Silisocs should make each simulator layer replaceable through a defined shape:

Layer Stable shape Extension path
Scenario Hydra config groups plus scenario-local overrides Add scenario files, agent variants, study overrides
Agent Agent runtime plus optional compatibility adapter Custom agent module or custom builder
Environment app BackendApp plus @app_action methods Built-in env.gm.backend.type or env.gm.backend.class_path
Timeline/recsys capability SocialBackendApp optional timeline/recsys interface Twitter-like, Reddit-like, Mastodon, or custom backend using those components
GM Component-slotted game master Override component slots before replacing the full GM
GM component Slot config with built_in, class_path, params, optional flows Custom initialize, next-acting, action_prompt, observe, resolve, update
Engine Runtime loop plus policy objects Custom turn-policy or probe-schedule policy first; custom engine only when needed
Evaluation Probe deployment plus postprocessors/evaluators Custom probe types and study evaluators

V1 Priorities

  1. Documentation completeness
  2. Keep Documentation Coverage current.
  3. Make Backends the canonical guide for generic and social backend authors.
  4. Make Simulation Extensibility API the canonical contract reference for agents, apps, GMs, components, engines, and policies.

  5. Strict config contracts

  6. Treat YAML params as public constructor arguments.
  7. Fail fast on unknown params unless the target class accepts **kwargs.
  8. Apply this consistently to GM components, engine policies, and custom environment apps.

  9. Generic simulator boundary

  10. Keep BackendApp domain-neutral.
  11. Keep timeline/recommendation assumptions inside SocialBackendApp, social observe components, social resolve components, and recommendation components.
  12. Use resource_market and virtual_space as small reference-world backends.

  13. Contract tests

  14. Test each extension shape with one small custom implementation.
  15. Include negative tests for bad config keys, unknown actions, and missing required app methods.
  16. Keep fast non-LLM smoke tests for packaged sample worlds.

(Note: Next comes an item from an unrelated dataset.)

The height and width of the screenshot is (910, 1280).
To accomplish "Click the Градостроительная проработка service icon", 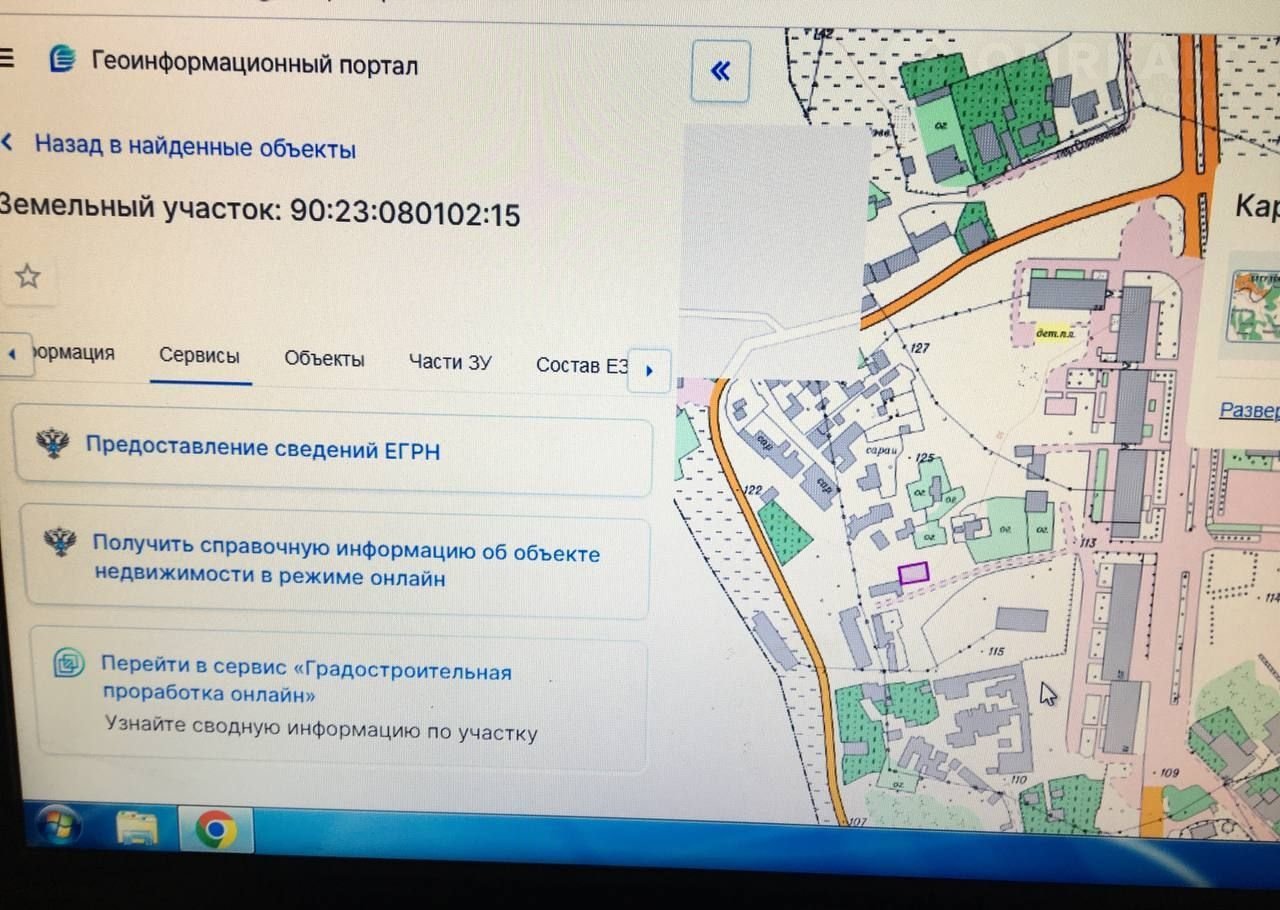I will (x=69, y=663).
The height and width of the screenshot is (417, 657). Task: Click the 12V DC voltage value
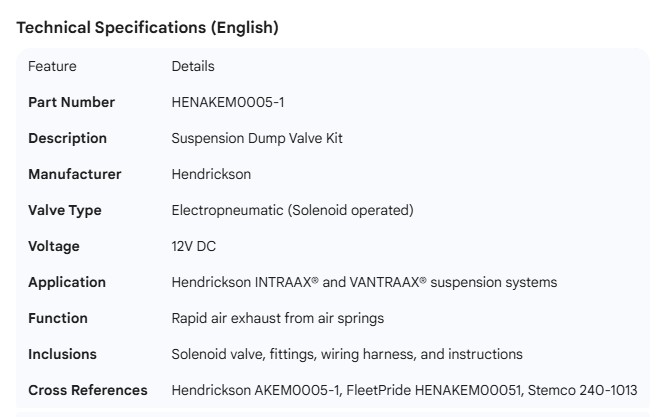pyautogui.click(x=194, y=246)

  17. Configuration discoverability

  18. Document env.gm.backend.class_path and env.gm.backend.params.
  19. Document component slot params and flows.
  20. Add generated or checked config tables once the schema settles.

Feature Backlog

Priority Feature Why it matters
P0 Strict constructor validation for extension params Prevents silent YAML typos and broken custom components
P0 Reference-world backend docs and samples Proves Silisocs is a simulator framework, not only social media
P1 Capability matrix for backends Makes optional timeline/recsys/live-server features explicit
P1 Public/internal API labels Helps extension authors avoid unstable modules
P1 Typed config schema or generated config reference Reduces drift between YAML defaults and docs
P1 Plugin-style discovery for backends/components Avoids editing core factories for every extension
P2 Deterministic replay harness Improves experiment auditability and regression tests
P2 Benchmark world suite Tracks runtime, cost, scale, and behavioral regressions
P2 Rich evaluator registry Makes study analysis as configurable as simulation setup
P2 Distributed/batched execution Enables larger experiment grids without custom orchestration

Acceptance Markers

The framework is in good V1 shape when:

  • A new backend can be added through env.gm.backend.class_path without changing core runtime code.
  • A new GM component or engine policy can be configured with documented params, and typos fail before simulation starts.
  • Public docs describe every stable extension surface.
  • Reference-world smoke tests run without timeline or recommendation assumptions.
  • uv run pytest and uv run --group docs properdocs build --strict pass in the contributor environment.